§ EXERCISE AIM:
Filter the lines below, keeping each one that holds "address".

§ INFORMATION PROVIDED:
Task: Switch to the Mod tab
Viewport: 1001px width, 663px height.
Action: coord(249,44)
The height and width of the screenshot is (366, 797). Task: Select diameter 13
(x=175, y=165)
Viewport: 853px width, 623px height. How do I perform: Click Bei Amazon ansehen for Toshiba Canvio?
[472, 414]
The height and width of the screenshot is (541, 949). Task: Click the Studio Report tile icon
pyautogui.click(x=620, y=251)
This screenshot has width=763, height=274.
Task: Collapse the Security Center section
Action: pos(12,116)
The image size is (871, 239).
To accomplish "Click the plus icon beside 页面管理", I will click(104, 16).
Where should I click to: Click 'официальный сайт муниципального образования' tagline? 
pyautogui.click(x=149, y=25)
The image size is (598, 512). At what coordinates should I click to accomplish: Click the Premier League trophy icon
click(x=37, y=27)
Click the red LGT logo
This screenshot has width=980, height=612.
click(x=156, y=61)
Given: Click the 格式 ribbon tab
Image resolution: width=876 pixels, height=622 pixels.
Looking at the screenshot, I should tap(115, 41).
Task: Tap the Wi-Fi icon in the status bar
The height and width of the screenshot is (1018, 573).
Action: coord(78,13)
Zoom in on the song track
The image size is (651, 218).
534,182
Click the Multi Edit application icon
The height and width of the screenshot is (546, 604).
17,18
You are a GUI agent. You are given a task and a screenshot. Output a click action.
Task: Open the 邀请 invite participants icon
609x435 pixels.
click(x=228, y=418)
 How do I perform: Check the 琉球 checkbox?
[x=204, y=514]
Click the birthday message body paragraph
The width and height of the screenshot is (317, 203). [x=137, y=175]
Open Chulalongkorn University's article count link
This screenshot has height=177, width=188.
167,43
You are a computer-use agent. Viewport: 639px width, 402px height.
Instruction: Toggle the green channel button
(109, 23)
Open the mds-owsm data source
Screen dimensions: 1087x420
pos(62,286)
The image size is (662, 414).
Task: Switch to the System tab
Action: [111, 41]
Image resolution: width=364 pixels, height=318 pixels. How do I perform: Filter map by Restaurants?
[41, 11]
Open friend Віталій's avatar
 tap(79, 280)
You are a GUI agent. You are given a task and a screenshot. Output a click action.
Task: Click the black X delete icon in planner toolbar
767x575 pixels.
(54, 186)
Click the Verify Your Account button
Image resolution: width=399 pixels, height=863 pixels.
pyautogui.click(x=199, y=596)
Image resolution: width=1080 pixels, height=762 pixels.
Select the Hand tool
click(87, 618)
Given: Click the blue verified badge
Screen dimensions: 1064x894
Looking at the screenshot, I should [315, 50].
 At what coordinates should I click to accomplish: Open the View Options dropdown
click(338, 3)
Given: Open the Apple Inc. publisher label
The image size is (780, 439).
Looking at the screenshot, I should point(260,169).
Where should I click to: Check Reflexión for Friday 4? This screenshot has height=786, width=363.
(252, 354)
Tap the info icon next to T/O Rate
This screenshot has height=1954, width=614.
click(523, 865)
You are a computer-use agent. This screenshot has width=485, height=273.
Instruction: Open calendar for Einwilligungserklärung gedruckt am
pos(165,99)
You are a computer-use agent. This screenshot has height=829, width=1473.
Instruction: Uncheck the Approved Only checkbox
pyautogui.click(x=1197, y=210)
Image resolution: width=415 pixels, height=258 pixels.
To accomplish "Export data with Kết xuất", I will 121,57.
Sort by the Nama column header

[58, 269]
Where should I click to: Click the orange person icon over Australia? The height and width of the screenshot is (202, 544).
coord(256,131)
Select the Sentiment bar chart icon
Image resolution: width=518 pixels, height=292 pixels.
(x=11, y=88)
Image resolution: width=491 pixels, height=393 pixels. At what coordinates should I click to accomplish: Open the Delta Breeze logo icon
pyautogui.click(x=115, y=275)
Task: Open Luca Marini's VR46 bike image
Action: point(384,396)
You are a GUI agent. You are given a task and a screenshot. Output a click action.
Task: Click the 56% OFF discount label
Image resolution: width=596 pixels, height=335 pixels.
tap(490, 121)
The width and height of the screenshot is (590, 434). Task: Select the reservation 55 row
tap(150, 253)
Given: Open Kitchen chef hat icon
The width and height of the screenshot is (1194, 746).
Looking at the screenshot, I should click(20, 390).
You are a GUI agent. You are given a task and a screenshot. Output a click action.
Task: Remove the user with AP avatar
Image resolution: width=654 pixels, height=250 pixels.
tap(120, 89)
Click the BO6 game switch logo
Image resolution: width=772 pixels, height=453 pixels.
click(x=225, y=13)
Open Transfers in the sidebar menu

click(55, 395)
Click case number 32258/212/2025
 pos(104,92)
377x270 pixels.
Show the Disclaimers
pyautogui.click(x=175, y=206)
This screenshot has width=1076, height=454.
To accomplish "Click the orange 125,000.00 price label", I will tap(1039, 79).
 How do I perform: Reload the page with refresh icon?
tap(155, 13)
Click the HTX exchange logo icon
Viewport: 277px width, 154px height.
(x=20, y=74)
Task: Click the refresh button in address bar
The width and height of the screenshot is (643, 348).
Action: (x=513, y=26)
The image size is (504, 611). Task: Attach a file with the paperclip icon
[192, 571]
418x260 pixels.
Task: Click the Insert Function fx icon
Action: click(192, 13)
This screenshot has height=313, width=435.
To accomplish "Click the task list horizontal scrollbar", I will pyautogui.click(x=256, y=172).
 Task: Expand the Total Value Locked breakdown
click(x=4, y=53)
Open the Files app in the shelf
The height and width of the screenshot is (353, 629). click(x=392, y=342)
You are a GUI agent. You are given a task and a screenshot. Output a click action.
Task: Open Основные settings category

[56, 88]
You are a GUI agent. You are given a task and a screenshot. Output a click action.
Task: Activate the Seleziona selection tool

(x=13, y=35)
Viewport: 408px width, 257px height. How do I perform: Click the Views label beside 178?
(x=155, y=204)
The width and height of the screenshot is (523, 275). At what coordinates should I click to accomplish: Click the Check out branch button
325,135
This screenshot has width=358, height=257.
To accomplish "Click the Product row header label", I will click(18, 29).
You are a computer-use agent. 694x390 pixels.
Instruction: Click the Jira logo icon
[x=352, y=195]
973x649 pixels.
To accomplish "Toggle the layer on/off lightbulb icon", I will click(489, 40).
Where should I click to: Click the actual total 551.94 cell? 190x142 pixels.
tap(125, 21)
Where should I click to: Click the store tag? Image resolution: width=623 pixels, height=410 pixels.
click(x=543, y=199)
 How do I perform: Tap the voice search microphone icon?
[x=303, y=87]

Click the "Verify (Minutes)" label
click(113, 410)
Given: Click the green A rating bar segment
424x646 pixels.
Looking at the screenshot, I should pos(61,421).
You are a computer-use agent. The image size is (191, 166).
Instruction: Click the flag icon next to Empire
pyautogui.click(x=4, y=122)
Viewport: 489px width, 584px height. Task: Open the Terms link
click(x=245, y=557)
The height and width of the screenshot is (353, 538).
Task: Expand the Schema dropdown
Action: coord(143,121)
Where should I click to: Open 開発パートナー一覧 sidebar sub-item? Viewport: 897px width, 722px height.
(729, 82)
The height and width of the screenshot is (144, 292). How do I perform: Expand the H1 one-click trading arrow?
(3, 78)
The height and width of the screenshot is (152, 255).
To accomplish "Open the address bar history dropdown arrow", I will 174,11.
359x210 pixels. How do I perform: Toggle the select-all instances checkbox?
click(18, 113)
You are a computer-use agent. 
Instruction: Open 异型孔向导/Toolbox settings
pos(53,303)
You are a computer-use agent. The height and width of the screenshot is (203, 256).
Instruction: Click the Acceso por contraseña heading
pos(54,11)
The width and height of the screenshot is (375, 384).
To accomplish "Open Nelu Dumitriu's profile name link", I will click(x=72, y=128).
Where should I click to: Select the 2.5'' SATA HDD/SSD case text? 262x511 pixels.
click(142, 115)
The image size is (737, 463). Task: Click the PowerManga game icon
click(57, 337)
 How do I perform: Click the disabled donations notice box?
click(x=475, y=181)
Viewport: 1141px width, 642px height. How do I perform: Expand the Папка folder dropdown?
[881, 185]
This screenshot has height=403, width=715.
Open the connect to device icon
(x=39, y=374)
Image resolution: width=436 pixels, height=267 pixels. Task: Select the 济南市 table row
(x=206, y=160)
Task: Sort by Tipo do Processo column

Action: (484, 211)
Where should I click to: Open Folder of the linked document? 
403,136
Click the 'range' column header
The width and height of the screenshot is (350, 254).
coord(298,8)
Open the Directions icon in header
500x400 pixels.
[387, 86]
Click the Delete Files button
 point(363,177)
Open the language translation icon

§ ANSWER BOX:
Task: Click the refresh button in address bar
To accomplish "Open the address bar history dropdown arrow", I will 174,11.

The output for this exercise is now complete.